Sur Jude Bellingham : « L’année dernière était étrange au Real Madrid. Je crois que Jude s’est libéré au Mondial et a compris qu’il pouvait retrouver sa meilleure version. Pour moi, c’est même son meilleur moment au Real Madrid, encore meilleur que sa première saison. Pour moi, à ce niveau, c’est le meilleur milieu du monde. »

Sur la difficulté de défendre face à Vinícius Júnior : « Vinicius Jr fait toute la différence. C'est toujours difficile de le défendre en tant qu'adversaire. Il ne se cache jamais, il fait 20 millions de courses par match. Dès sa première année avec le Castilla, il était comme ça, c'est un gars qui court après jusqu'à ce que ça marche. Il n'abandonne jamais. »
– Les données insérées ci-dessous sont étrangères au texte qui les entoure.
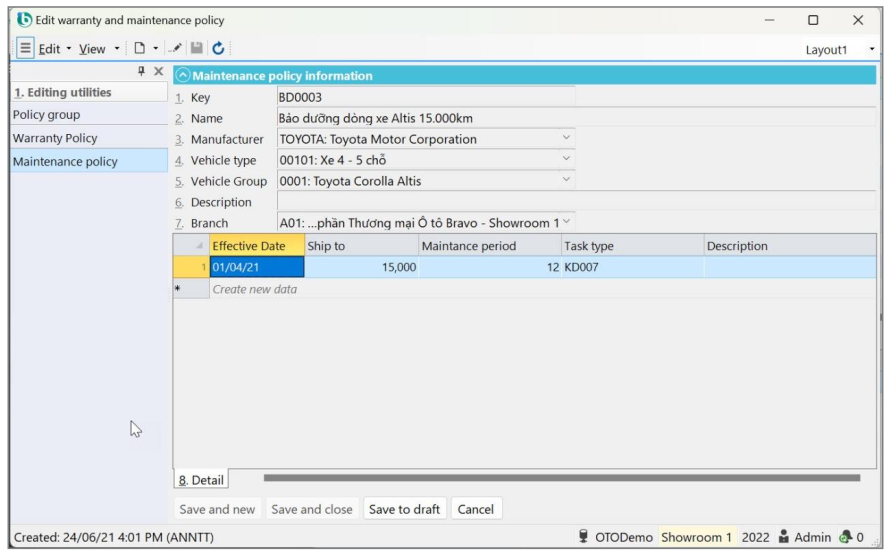This screenshot has width=891, height=553.
Task: Click Save to draft button
Action: [404, 509]
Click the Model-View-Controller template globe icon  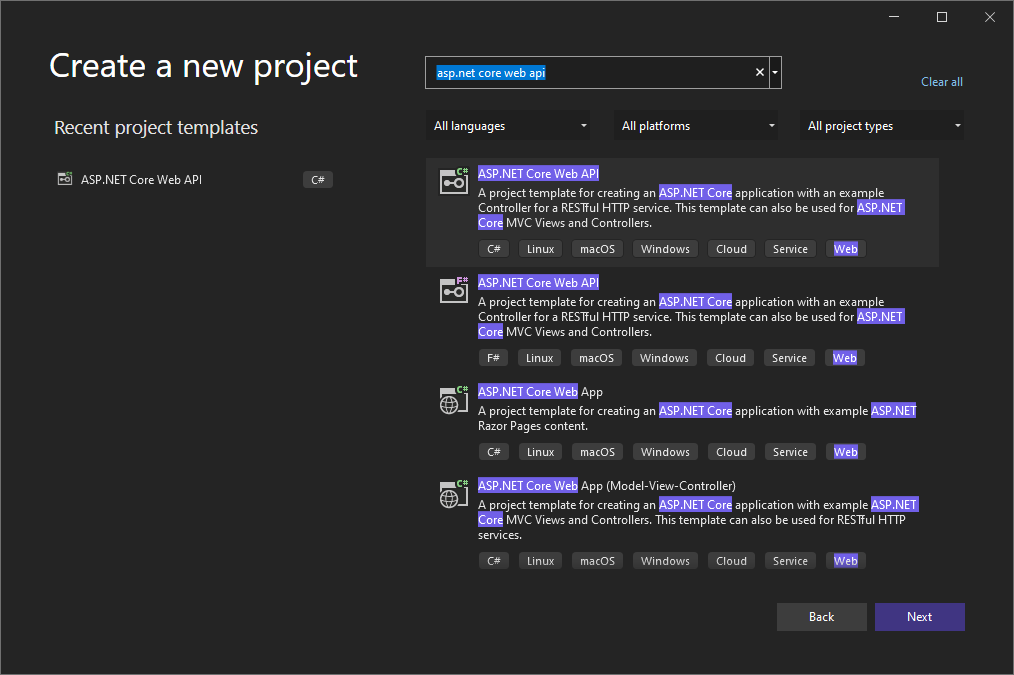(453, 493)
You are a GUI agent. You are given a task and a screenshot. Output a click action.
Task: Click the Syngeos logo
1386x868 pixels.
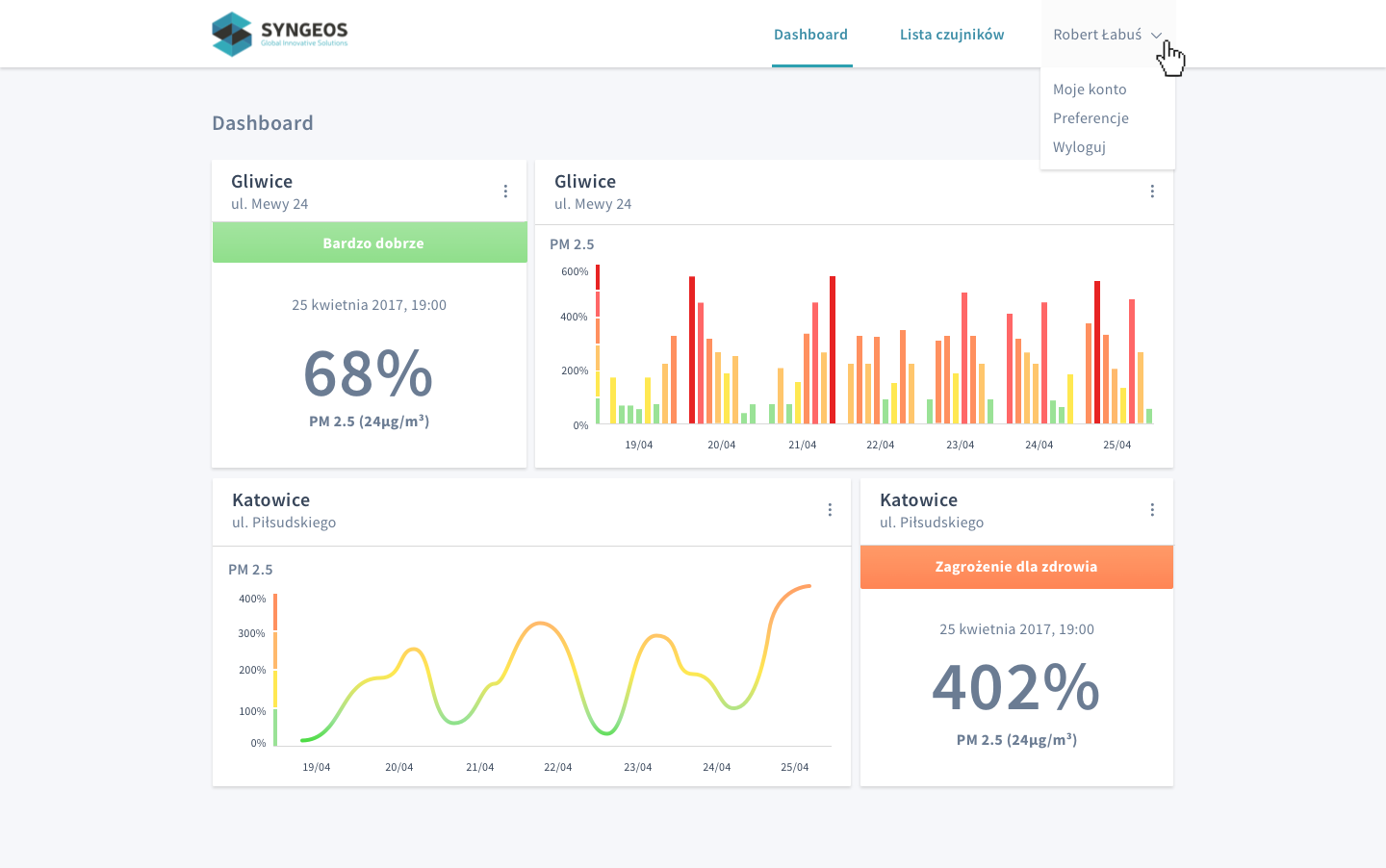coord(280,34)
Sur l’importance d’Isco pour le Betis : « Encore un joueur qui fait des différences. Quand il va bien, Isco fait sans aucun doute partie des meilleurs milieux de terrain d’Espagne. On espère tous qu’il retrouve ce niveau physique que ses pépins ne lui ont pas permis d’avoir. Je lui demande chaque jour comment il va et il me donne de bonnes sensations, il se sent de mieux en mieux. »

Sur l’arrivée de Cucurella à son poste au Real Madrid : « C’était tout naturel que Cucu signe au Real Madrid et prenne ma place. J’ai joué avec Cucu dans les équipes de jeunes d’Espagne. J’étais avec les plus âgés, je jouais ailier, donc on partageait l’aile gauche. J’espère qu’on jouera ensemble pour la sélection espagnole. »
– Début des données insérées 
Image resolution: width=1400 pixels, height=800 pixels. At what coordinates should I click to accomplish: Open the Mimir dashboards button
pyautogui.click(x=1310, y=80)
Sur les retrouvailles avec Dani Ceballos au Betis : « C’est une immense joie, parce qu’il va nous apporter un vrai saut de qualité. Je suis content de retrouver un coéquipier qui vient faire de très belles et grandes choses. Dani revient dans l’équipe de sa vie et ça va lui donner la force d’apporter ce petit plus dont on a besoin en Ligue des champions. »
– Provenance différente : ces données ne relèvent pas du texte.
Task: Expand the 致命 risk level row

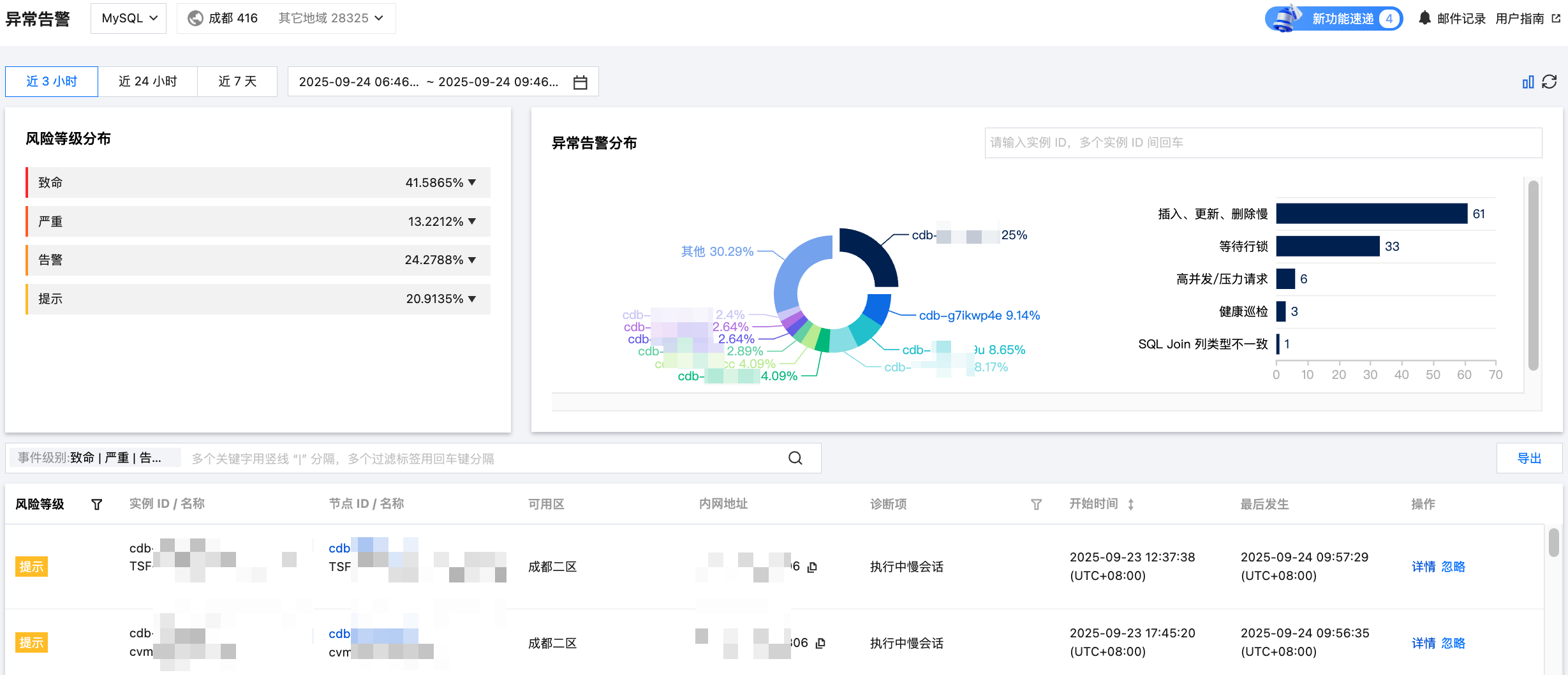Action: 472,182
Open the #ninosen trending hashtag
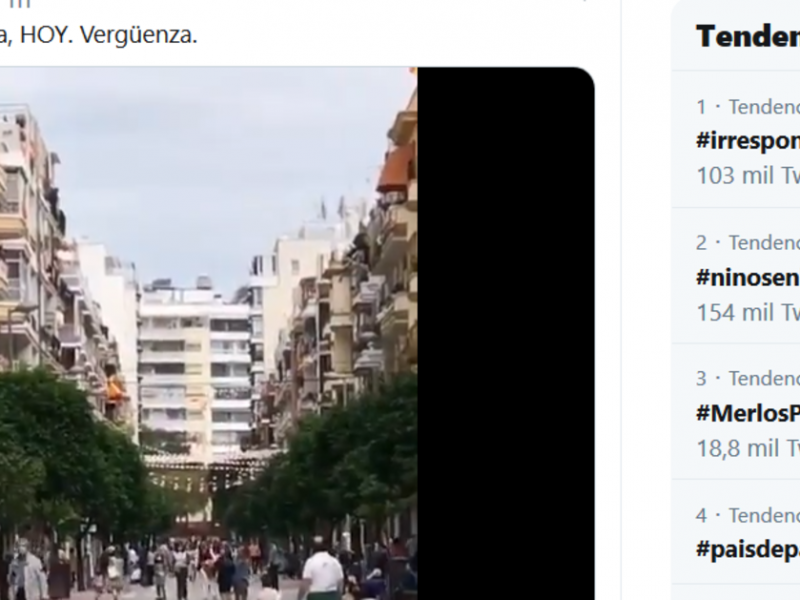 [748, 277]
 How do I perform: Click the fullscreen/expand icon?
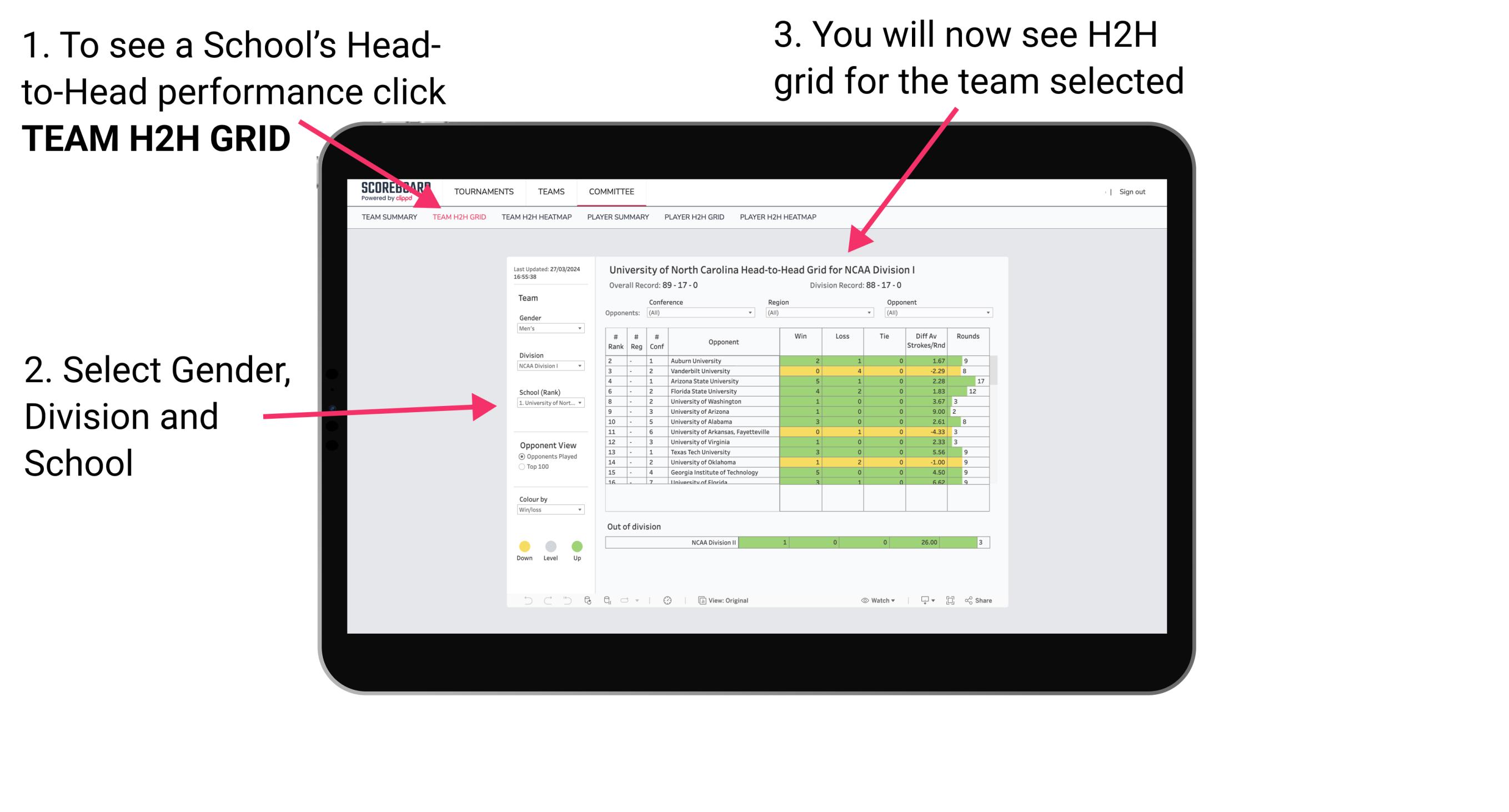point(949,600)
Sur le choix de son numéro 11 : « La vérité, c’est qu’il n’y avait pas beaucoup de numéros disponibles. En plus, j’ai appris ensuite que c’était l’un des numéros qu’avait porté Rafael Gordillo, donc il n’y a peut-être pas de meilleur exemple ici. On aura aussi le temps de prendre le numéro 3, comme Rafa. »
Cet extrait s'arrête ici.